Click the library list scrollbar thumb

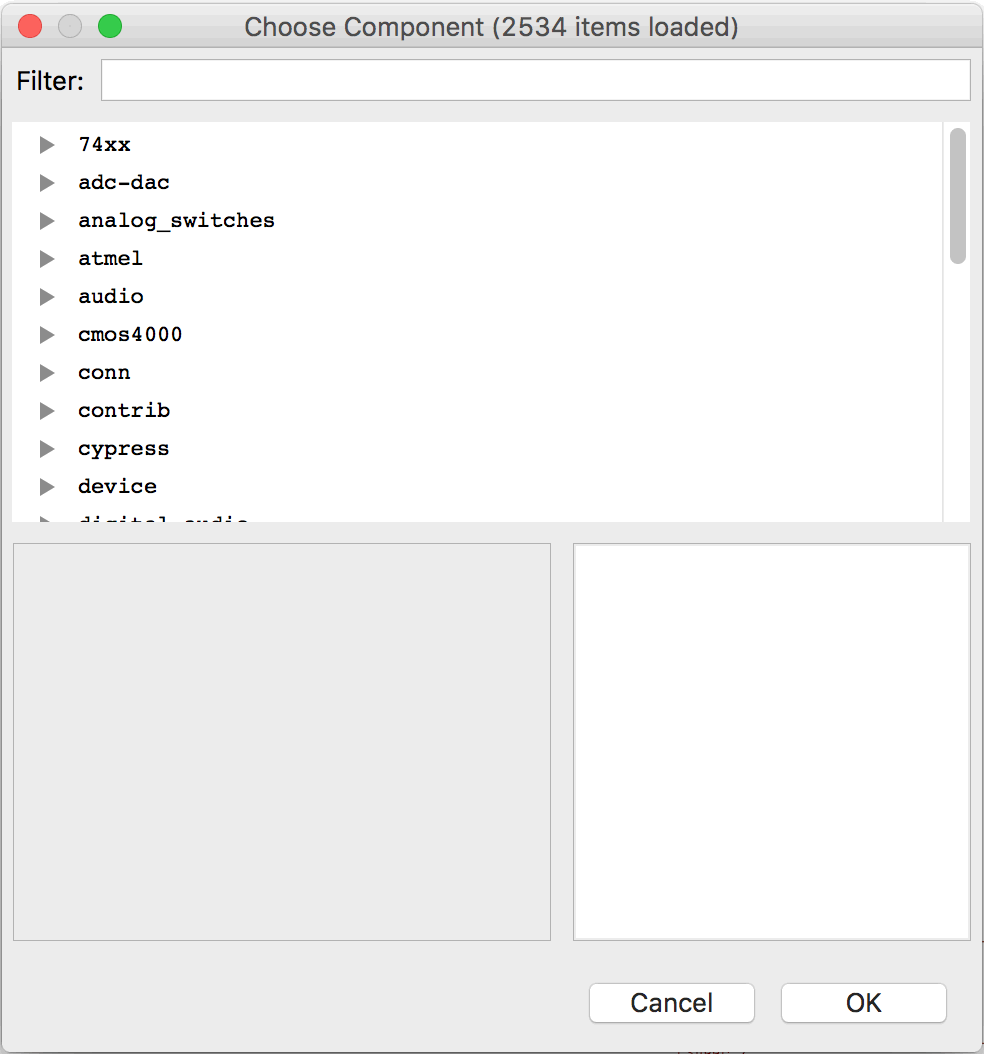pyautogui.click(x=958, y=196)
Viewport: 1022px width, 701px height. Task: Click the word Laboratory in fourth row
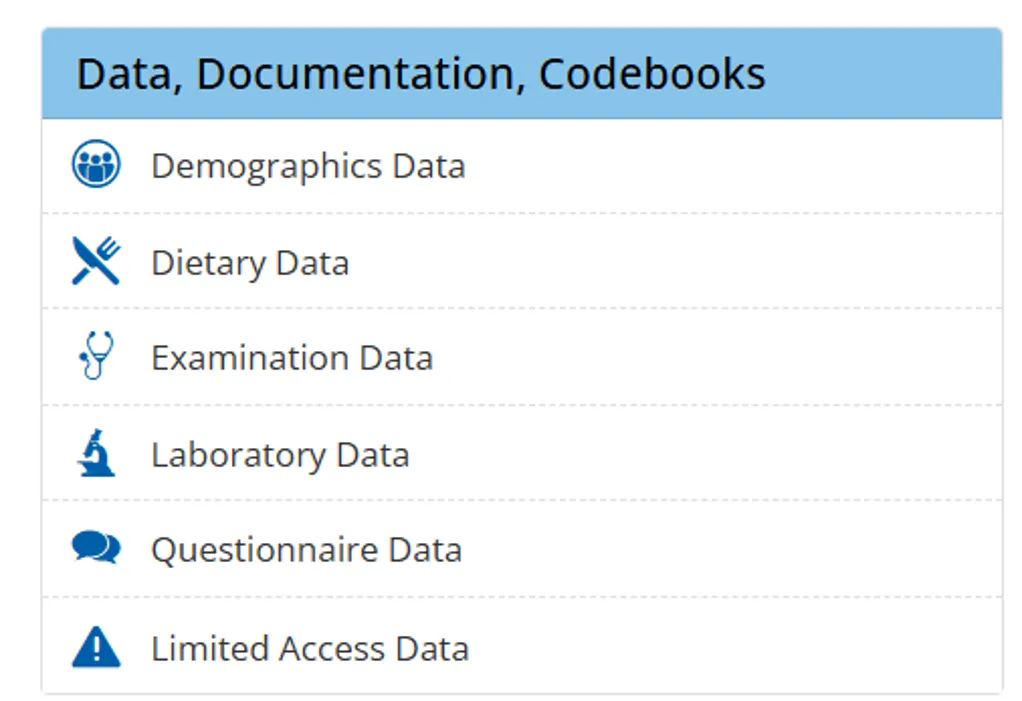[239, 455]
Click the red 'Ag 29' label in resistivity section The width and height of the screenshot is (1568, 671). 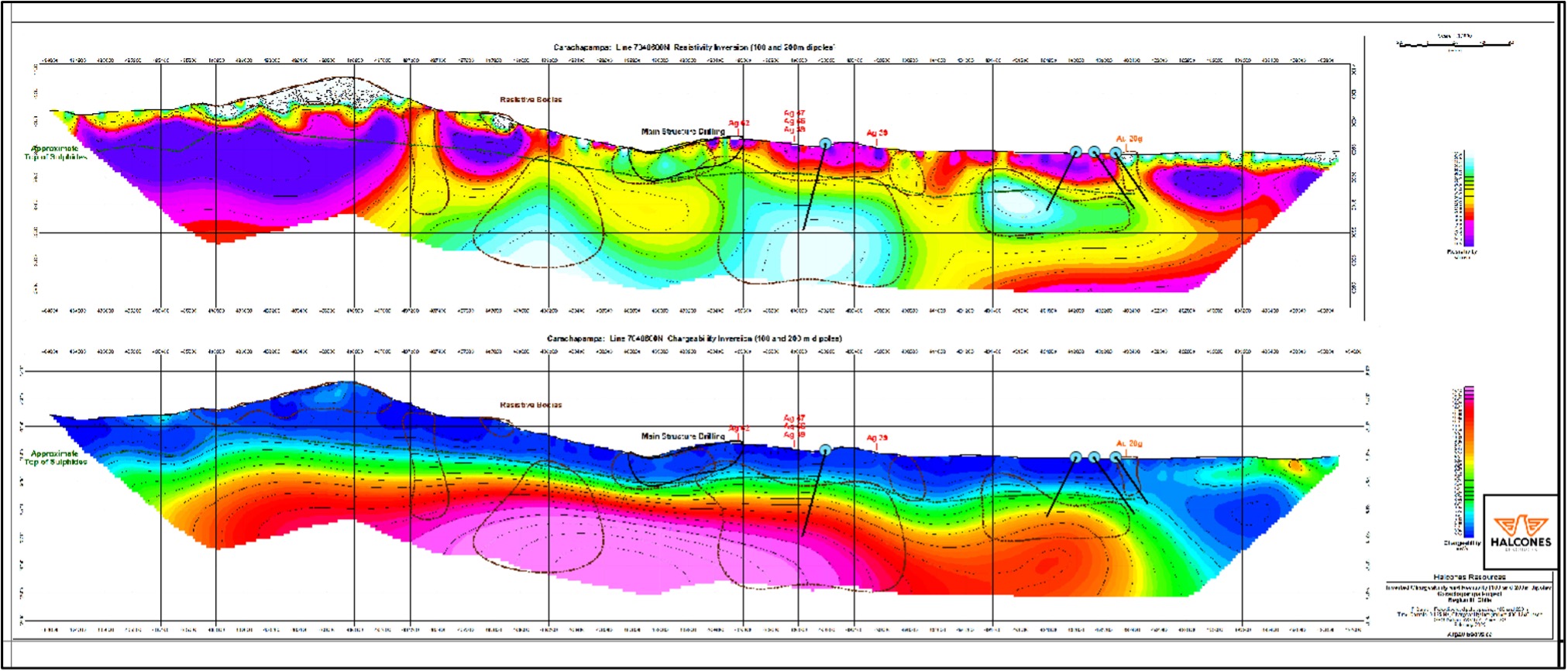(x=877, y=133)
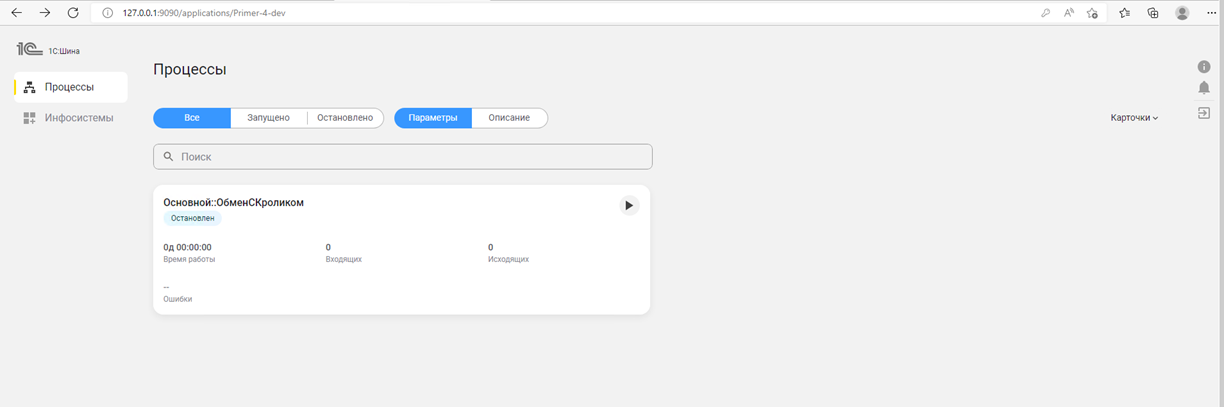Click the Поиск search field
Image resolution: width=1224 pixels, height=407 pixels.
pos(403,157)
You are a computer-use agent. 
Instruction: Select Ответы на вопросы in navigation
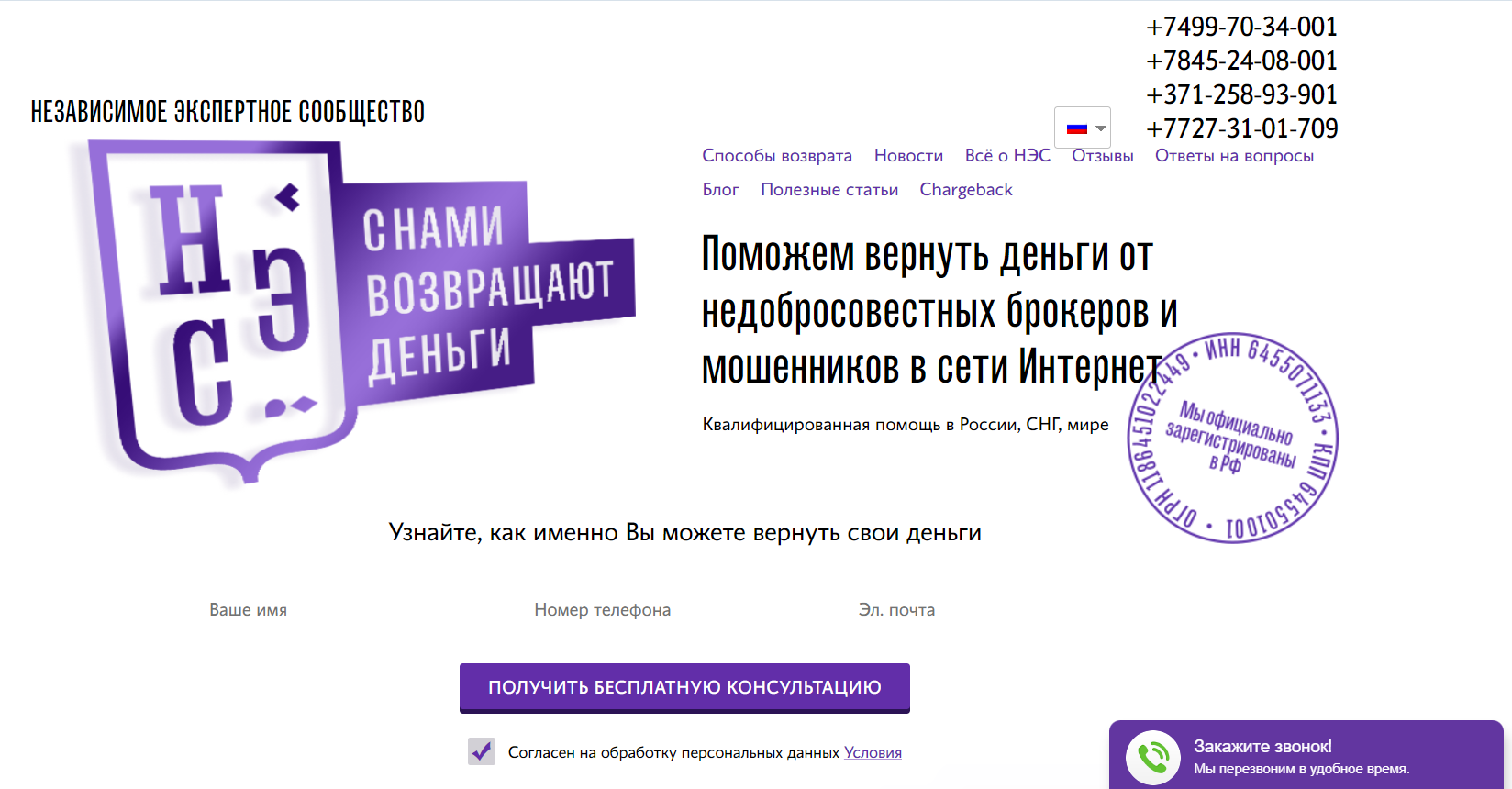[x=1233, y=156]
______________________________
> [Instructions for the task] Leave out the pictures, then reproduce exactly the run of lines from the one that contains "Instruction: Select Ответы" to the final line of the listing above.

> [Task result]
Instruction: Select Ответы на вопросы in navigation
[x=1233, y=156]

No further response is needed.